あの空の彼方に

長い間封印していた想いが突然復活してしまった、、。消し忘れた想いについて、こっそり書き留めるブログです。

いまひとたびの

メールが来ないまま今日で12日め。もうあとちょっとで2週間になる。


絶賛凹み中な私。でもまあ、9月半ばから10月半ばまで、一か月メールなく放置された事もあるので、、ま、そんな時もあるかも。
でも、その一か月放置の後は、結構忙しくても一週間に一回はメールくれてたのになあ。毎日くれてた時もあったのに。彼のペースがよくわからない。
まあ、それでも何もなければいいんだけど。わんちゃんに何かあったのかなあ、、とか。ご両親の体調はどうなんだろう。本人が風邪こじらせた?とか、いろいろ心配でしょうがない。


先週、月曜と木曜に、サラッとした短いメールを送ってみたんだけどなしのつぶて。お~い!生きてる??って聞きたいよ~。


8月に会った時に、忙しいと思うからメールの返事は気にしなくていいからね、、なんて言っちゃったし。返事を要求するような事はできないからなあ。それで自分ひとりでぐるぐる考えて落ち込んじゃうしかない私。しょうがないな。

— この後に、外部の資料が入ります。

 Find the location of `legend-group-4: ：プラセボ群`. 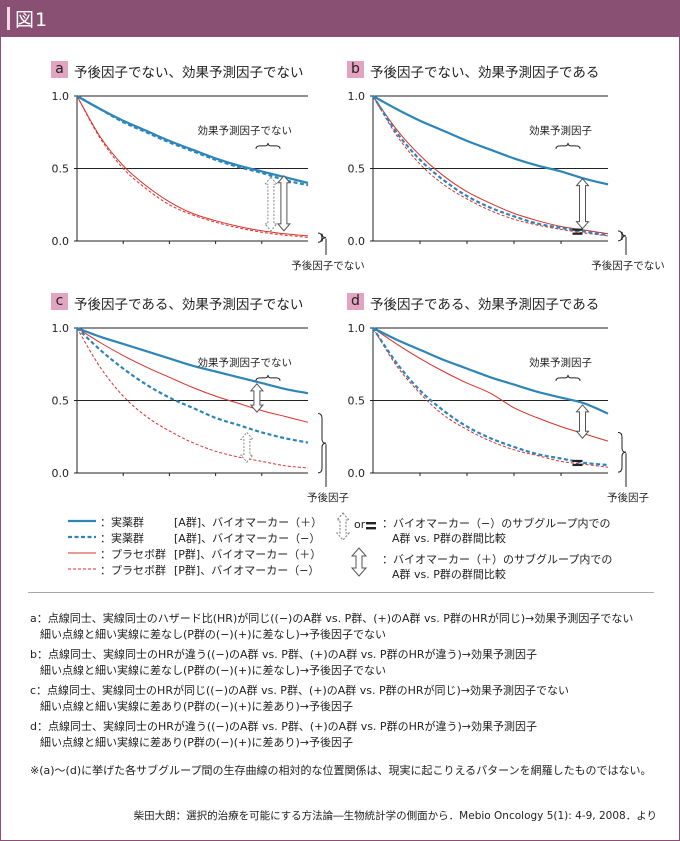

legend-group-4: ：プラセボ群 is located at coordinates (133, 570).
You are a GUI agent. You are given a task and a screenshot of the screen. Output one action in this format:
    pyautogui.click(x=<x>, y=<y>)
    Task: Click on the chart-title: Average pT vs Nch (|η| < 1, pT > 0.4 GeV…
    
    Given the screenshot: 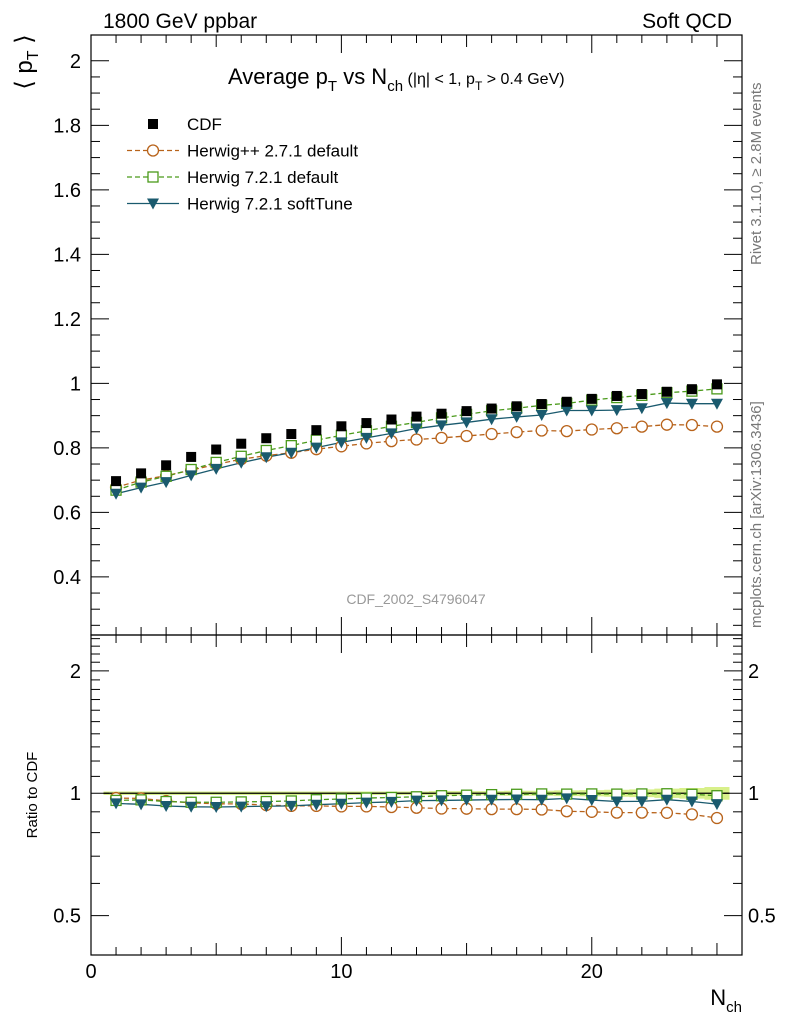 What is the action you would take?
    pyautogui.click(x=396, y=80)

しかたないので、大好きな百人一首や古今和歌集の解説本を読んだりして心を落ち着かせている。
じっくり読んでると、本当に平安時代も今も、人を恋する気持ちって一緒なんだなあ、、ってしみじみ思ってしまう。こんなに便利な世の中になっていても、人の気持ちがままならないなんて、、想いが一緒なんて、なんだか不思議なくらいだ。
昔の恋の歌を読んでいると共感できるものがいっぱいある。


20歳の時に、彼が私宛の手紙に書いてくれた短歌はこんなだった。
「夕暮れは 雲のはたてに 物ぞ思ふ 天つ空なる 人を恋ふとて」
詠み人知らずの歌。この歌の意味に気づかずスルーしてしまった私って本当にバカだったと思う。一生の不覚。取り戻せないことだけど、できればこの手紙をもらった時に戻りたいなあ、、って。何度も思って涙した。でもどうしようもないんだよね。


私が去年の5月に、彼宛に、30数年ぶりに書いた手紙の最後に、私も返歌を書いた。
「名にしおはば いざ言問はむ 都鳥 わが思ふ人は ありやなしやと」
在原業平が、隅田川のほとりで詠んだ歌。ちょうど私の気持ちにぴったりだったので。今さら返歌なんて遅すぎなんだけどね。


好きすぎてつらい。もう逢えないんじゃないかな。もう連絡がこなくなってしまうのじゃないかな、、なんて不安感でいっぱいな時に。
平安時代の和歌を読んでいると少しは気持ちが落ち着いてくるなあ、、って思う。あまりにも共感する和歌が多いから。


今の気持ちは、和泉式部の歌かな。
「あらざらむ この世のほかの 思ひ出に いまひとたびの 逢ふこともがな」
このまま片想いのまま恋をあきらめなくちゃならないとしても、もう一回だけは逢いたい。せめてもう一回は逢って話ができれば、、。和泉式部のように死の床にあるわけじゃないんだけどね。でも、もう一回どうしても逢いたい、、と思う気持ちは同じじゃないかな。不自由な恋をしていて、距離も離れている私にとっては、逢うという事が本当に大変な事なので、、。


そんな事を想いながら、何度もこんな歌を読み返してしまう今の私だ。


「逢ふことの 絶えてしなくは なかなかに 人をも身をも 恨みざらまし 」とも思うんだけどね。